# Exercise objective
After the line containing "Click the certificate fingerprint is label", copy nothing more; up to and including it, copy every line of the listing exactly from the first, leaving out the pictures.

******************************

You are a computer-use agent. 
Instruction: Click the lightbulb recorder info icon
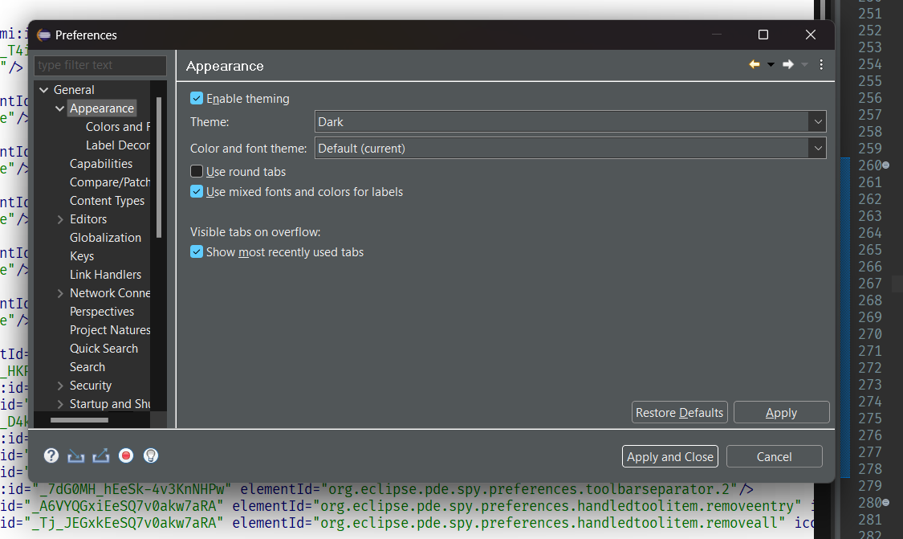click(150, 455)
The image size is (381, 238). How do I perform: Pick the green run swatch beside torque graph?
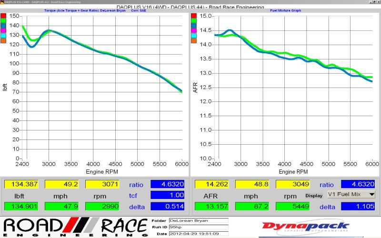tap(3, 20)
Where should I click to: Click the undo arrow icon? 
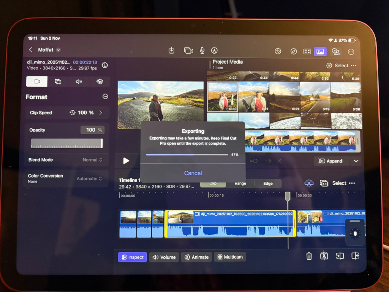278,51
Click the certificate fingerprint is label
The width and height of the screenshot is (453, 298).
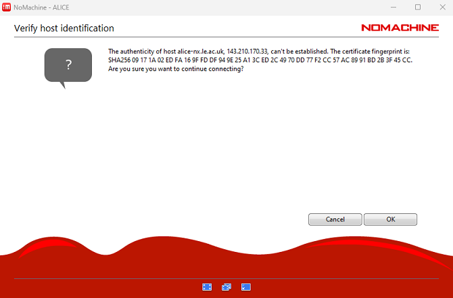click(x=370, y=51)
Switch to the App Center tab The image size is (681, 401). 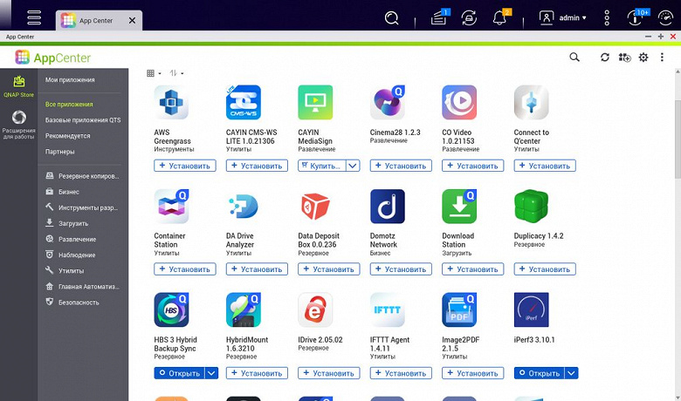tap(99, 20)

******************************

# Task result
You are a computer-use agent. 
Instruction: Click the lightbulb recorder info icon
click(150, 455)
The image size is (381, 238). How do I perform: Pick the green run swatch beside torque graph?
tap(3, 20)
Where should I click to: Click the undo arrow icon? 
278,51
Click the certificate fingerprint is label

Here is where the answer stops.